Lines without a configured separator aren’t recognized as label lines and are treated as part of the current field’s value.

---

## Multiline values

Values span multiple lines until the next recognized label:

```python
labels = [
    Label(name="Description"),
    Label(name="Next Field"),
]

llm_output = """
Description: This is a long description
that spans multiple lines and will be
captured as a single value.
Next Field: Done
"""

parser = StructuredParser()
result = parser.parse(labels, llm_output)
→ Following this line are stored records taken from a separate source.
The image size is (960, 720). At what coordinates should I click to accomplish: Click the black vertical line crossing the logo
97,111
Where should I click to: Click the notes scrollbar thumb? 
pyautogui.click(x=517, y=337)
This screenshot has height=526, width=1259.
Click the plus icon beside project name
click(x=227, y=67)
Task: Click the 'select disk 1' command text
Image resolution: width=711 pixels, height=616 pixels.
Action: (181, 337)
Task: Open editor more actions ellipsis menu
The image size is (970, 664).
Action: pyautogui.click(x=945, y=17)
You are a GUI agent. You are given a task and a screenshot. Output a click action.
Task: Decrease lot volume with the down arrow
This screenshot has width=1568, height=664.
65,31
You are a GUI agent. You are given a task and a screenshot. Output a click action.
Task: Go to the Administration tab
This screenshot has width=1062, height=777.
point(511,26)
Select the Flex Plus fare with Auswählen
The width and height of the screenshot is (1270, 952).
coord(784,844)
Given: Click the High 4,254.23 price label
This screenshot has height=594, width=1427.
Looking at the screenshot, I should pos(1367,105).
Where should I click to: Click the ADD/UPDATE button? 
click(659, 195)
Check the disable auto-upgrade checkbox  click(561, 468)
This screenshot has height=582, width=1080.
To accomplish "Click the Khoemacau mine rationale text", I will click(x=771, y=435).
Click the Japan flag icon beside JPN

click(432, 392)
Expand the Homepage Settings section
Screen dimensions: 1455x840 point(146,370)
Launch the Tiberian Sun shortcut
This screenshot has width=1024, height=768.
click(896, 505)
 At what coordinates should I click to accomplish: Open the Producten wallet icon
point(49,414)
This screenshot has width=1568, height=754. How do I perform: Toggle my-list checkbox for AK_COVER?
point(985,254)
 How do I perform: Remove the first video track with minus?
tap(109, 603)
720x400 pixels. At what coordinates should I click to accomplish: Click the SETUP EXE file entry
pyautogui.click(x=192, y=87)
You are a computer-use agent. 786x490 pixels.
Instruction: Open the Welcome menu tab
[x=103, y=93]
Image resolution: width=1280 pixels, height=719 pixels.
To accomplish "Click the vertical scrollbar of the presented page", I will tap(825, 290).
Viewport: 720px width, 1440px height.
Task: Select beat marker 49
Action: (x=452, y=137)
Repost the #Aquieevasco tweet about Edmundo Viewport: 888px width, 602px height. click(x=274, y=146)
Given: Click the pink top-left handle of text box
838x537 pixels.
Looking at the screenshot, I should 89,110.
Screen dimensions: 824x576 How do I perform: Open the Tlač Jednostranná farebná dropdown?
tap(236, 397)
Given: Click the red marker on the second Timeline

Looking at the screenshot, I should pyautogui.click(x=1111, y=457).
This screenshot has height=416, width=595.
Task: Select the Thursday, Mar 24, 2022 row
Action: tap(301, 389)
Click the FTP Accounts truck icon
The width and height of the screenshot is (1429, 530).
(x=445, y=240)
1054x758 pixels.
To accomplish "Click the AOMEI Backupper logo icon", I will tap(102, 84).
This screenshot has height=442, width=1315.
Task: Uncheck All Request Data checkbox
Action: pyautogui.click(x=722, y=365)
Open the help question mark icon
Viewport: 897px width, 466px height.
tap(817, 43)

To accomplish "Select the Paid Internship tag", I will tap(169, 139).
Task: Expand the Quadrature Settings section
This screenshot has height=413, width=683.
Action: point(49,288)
print(result.result["Description"])
# "This is a long description\nthat spans multiple lines and will be\ncaptured as a single value."
```

---

## Error handling

Both `parse` and `parse_blocks` return result objects with an `errors` list:

```python
result = parser.parse(labels, text)

if result.errors:
    print("Warnings:")
    for err in result.errors:
        print("  -", err)

# result.result is available even if there are warnings
```

Common errors:

* Missing required fields: `"Sentiment" is required`
* Dependency failures: `"Action" requires "Action Input"`
* JSON parse errors: `JSON error in 'Config': ...`

---

## WASM and wasmtime

Under the hood, `StructuredParser`:

1. Loads the WebAssembly module built from the Go implementation.
2. Executes it via the `wasmtime` CLI (WASI).

This means:

* You get the same behavior and bugfixes as the Go implementation.
* You must have `wasmtime` installed and accessible on your system.
* If initialization fails (e.g., WASM module not found, wasmtime missing), the library will raise a Python exception.

If you encounter WASM-related issues, verify:

* `wasmtime --version` works in your shell.
* Your environment can find the WASM module packaged with `structured-parse`.